UNITED STATES
SECURITIES AND EXCHANGE COMMISSION
Washington, D.C. 20549
FORM 8-K
CURRENT REPORT
Pursuant to Section 13 or 15(d) of
the Securities Exchange Act of 1934
Date of Report (Date of earliest event reported): March 8, 2007
FREIGHTCAR AMERICA, INC.
(Exact name of Registrant as specified in its charter)
Delaware | 000-51237 | 25-1837219 | ||
(State or other jurisdiction of incorporation) |
(Commission File Number) | (IRS Employer Identification Number) |
Two North Riverside Plaza, Suite 1250 Chicago, Illinois |
60606 | |
(Address of principal executive offices) | (Zip Code) |
(800) 458-2235
(Registrants telephone number, including area code)
N/A
(Former name or former address, if changed since last report)

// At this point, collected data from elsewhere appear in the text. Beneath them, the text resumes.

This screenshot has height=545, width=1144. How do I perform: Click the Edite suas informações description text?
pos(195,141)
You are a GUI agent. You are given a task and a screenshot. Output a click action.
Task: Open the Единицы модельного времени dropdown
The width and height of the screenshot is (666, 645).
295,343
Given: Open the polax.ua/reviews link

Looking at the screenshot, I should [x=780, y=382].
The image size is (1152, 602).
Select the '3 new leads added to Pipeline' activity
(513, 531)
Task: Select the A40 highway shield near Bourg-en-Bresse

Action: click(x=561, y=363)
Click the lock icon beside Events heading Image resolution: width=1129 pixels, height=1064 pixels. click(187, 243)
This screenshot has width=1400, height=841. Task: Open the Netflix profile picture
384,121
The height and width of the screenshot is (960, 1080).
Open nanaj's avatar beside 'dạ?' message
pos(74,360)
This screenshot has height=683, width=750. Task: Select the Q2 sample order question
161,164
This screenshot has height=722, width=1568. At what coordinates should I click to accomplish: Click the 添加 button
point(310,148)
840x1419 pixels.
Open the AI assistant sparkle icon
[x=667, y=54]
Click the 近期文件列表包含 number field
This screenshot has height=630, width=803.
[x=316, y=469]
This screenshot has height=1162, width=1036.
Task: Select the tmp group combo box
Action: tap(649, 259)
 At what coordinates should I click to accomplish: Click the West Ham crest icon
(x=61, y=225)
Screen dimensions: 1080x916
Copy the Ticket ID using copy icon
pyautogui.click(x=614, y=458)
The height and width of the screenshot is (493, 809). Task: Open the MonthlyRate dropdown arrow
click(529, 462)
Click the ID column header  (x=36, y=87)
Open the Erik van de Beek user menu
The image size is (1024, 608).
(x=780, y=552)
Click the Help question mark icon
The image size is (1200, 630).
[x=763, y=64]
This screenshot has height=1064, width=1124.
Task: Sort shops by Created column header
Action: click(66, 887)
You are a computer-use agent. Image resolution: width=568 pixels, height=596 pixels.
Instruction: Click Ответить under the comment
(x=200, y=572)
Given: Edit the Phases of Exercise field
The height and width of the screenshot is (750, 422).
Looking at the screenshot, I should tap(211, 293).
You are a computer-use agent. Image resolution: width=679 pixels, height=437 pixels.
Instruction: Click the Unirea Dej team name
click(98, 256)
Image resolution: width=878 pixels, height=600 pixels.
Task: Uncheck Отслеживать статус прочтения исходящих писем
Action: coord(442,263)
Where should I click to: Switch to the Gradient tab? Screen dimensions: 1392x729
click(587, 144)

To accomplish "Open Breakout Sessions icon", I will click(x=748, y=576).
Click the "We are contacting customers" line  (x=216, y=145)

Check the appropriate box below if the Form 8-K filing is intended to simultaneously satisfy the filing obligation of the registrant under any of the following provisions:
¨ | Written communications pursuant to Rule 425 under the Securities Act (17 CFR 230.425) |
¨ | Soliciting material pursuant to Rule 14a-12 under the Exchange Act (17 CFR 240.14a-12) |
¨ | Pre-commencement communications pursuant to Rule 14d-2(b) under the Exchange Act (17 CFR 240.14d-2(b)) |
¨ | Pre-commencement communications pursuant to Rule 13e-4(c) under the Exchange Act (17 CFR 240.13e-4(c)) |
Section 5 Corporate Governance and Management
Item 5.02 | Departure of Directors or Certain Officers; Election of Directors; Appointment of Certain Officers; Compensatory Arrangements of Certain Officers |
On March 8, 2007, FreightCar America, Inc. (the Company) entered into a Retention Agreement with Kenneth D. Bridges, the Companys Senior Vice President of Operations. The Company entered into the Retention Agreement in order to ensure the continued service of Mr. Bridges during the Companys transition to a new President and Chief Executive Officer. Pursuant to the Retention Agreement, the Company will award Mr. Bridges a retention bonus of $200,000 in cash, payable on April 30, 2008, provided that he remains employed by the Company on that date.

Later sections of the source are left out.